Valentin Eck (Ecchius) (c. 1494 in Lindau (Bodensee) – before 28 September 1556 in Bardejov) was a Swiss traveling humanists, Neo-Latin poet, and scholar. He had ties to the Cracow Academy and the early humanist circle in Cracow.

== Biography ==
Eck came from Lindau (Bodensee). He studied first at Leipzig, and in 1511-1517 at Cracow. He received a bachelor's degree from the Cracow Academy in 1513.

In 1517, Eck moved to Hungary, taking the position of the rector of the school in Bardejov. He maintained his contacts in Poland, however. In 1520-1521, he lectured in Cracow, and perhaps also in 1537-1539. He printed most of his works in the Polish royal city. He counted Rudolf Agricola Junior, Johannes Dantiscus, Joannis Vislicensis, Justus Ludwik Decjusz, and Leonard Cox among his friends.

Eck's most important work, De versificandi arte opusculum, was a manual for writing poetry; it was first published in 1515 and later reissued in 1521 and 1539. Eck was also the author of numerous poems and prose works, many of a laudatory nature, such as the panegyric celebrating Sigismund the Old's victory at the Battle of Orsha in 1514.

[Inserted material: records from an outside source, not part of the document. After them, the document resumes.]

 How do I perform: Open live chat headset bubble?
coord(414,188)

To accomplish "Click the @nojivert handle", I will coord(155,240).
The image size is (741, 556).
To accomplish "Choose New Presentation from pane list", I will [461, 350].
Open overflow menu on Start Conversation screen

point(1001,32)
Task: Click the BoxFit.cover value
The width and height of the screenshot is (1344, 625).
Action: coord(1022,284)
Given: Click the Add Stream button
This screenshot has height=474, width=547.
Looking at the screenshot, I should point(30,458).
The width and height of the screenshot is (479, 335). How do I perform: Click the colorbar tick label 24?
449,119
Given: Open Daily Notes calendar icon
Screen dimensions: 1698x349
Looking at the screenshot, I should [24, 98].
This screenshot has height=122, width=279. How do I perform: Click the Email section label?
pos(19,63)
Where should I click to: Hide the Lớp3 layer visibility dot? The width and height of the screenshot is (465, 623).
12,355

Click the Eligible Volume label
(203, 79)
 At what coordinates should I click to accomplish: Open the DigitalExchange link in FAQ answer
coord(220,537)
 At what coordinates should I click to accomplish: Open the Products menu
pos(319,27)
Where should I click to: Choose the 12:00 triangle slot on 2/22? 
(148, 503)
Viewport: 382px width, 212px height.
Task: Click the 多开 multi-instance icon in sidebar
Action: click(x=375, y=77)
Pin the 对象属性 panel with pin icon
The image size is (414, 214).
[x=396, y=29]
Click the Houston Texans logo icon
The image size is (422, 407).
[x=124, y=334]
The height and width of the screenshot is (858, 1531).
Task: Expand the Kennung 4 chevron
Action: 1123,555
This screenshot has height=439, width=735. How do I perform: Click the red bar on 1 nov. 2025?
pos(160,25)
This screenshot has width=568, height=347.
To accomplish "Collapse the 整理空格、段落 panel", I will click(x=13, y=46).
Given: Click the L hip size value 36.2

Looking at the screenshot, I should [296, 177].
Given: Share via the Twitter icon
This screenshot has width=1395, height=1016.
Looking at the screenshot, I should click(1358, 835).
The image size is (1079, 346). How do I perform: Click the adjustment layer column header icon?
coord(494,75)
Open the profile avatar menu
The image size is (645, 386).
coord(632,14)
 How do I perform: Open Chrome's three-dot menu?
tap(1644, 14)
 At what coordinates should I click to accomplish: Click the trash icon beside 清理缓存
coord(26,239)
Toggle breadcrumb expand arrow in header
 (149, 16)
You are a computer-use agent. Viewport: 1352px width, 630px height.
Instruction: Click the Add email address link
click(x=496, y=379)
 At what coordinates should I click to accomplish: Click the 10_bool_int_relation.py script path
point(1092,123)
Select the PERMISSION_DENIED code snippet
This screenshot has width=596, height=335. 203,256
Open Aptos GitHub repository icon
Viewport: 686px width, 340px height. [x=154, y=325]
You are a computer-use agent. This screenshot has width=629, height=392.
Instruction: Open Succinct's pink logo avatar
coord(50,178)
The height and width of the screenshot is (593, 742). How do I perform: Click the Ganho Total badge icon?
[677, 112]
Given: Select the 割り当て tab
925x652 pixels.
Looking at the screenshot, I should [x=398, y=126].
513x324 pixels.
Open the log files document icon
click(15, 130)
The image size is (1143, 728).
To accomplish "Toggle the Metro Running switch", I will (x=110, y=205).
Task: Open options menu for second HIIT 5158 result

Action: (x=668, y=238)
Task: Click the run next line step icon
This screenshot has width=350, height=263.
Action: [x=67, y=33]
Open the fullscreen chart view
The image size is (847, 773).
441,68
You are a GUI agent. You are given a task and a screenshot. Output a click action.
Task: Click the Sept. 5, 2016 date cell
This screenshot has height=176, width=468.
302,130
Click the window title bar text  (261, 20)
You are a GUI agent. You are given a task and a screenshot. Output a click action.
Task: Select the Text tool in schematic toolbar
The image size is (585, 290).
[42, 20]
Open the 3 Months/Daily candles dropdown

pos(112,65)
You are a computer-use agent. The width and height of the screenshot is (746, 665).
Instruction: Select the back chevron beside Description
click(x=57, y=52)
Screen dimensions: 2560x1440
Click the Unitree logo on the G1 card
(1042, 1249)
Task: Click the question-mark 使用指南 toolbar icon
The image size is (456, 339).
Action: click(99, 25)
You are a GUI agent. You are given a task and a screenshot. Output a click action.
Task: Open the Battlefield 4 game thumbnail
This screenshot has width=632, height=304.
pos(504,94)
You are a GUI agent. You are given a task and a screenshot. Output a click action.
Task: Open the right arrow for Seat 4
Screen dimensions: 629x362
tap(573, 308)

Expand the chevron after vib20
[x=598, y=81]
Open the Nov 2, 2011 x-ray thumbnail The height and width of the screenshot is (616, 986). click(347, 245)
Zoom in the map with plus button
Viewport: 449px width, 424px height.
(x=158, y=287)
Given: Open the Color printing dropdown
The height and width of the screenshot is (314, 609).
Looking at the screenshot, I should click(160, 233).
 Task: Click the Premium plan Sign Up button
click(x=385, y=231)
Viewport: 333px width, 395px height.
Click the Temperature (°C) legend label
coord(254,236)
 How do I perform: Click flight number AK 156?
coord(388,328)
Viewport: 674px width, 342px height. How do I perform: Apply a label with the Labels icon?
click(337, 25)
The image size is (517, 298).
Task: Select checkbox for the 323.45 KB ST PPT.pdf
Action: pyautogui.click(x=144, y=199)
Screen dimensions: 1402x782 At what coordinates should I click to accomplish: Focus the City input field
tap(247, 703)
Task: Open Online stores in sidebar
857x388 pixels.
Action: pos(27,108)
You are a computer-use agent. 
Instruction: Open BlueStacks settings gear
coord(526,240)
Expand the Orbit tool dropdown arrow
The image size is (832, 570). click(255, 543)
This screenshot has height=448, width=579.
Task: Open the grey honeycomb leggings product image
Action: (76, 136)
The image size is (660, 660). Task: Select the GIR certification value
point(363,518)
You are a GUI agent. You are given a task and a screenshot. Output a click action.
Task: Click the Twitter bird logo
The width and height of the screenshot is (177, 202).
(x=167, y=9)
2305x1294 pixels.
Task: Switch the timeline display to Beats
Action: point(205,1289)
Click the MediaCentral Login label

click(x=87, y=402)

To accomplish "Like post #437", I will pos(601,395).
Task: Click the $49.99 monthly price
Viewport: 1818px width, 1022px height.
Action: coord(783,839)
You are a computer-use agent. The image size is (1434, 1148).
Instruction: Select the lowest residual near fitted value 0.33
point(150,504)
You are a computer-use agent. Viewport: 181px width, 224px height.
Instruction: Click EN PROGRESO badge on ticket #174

With Rudolf Agricola Junior, he edited and published texts by classical authors.

== Works ==
- Elegiacum Carmen in laudem Philippi Bervaldi, ad Rudolphum suum Agricolam... Cracoviae, 1512.
- Hymnus exhortatorius ad Cracoviam... 1514.
- Lucii Flori Bellorum Romanorum Libr. IV... 1515.
- De arte versificandi opusculum... 1515, 1521, 1539.
- Utrum prudenti Viro sit ducenda Vxor. 1518.
- Ad Clarissimos Viros, Dominum Petrum Czipser, et Andream Reuber, Bartphani populi... 1518.
- De Mundi contemptu et Virtute amplectenda Dialogus... 1519, 1528.
- Apophoreticum Carmen de Christi Natiuitate, Elegis compositum... 1520.
- De Reipublicae administratione Dialogus... 1520.
- Q. Horatii Flacci Liber de Arte Poetica ad Pisones... 1521.
- Q. Horatii Flacci Epistolarum Libri II... 1522.
- De Ratione legendi Auctores Libellus. 1525, 1534.
- Aurelii Prudentii Clementis Viri Consularis Liber Peristephanon, hymnos in laudem Sanctorum, qui Martyrio coronati sunt, complexus... 1526.
- Diui Aurelii Augustini, Hipponensis Episcopi, de Vita Christiana ad sororem suam viduam Liber I..., 1529.
- Epigrammatum Sacrorum Liber..., 1537.
- Epigrammata Pannoniae Luctui, quo Principum aliquot et insignium Virorum mortesaliique funesti Casus deplorantur... 1544.
- Elegiacon ad doctissimum Virum D. Joannem Benedictum, Cracou... Canonicum... 1545.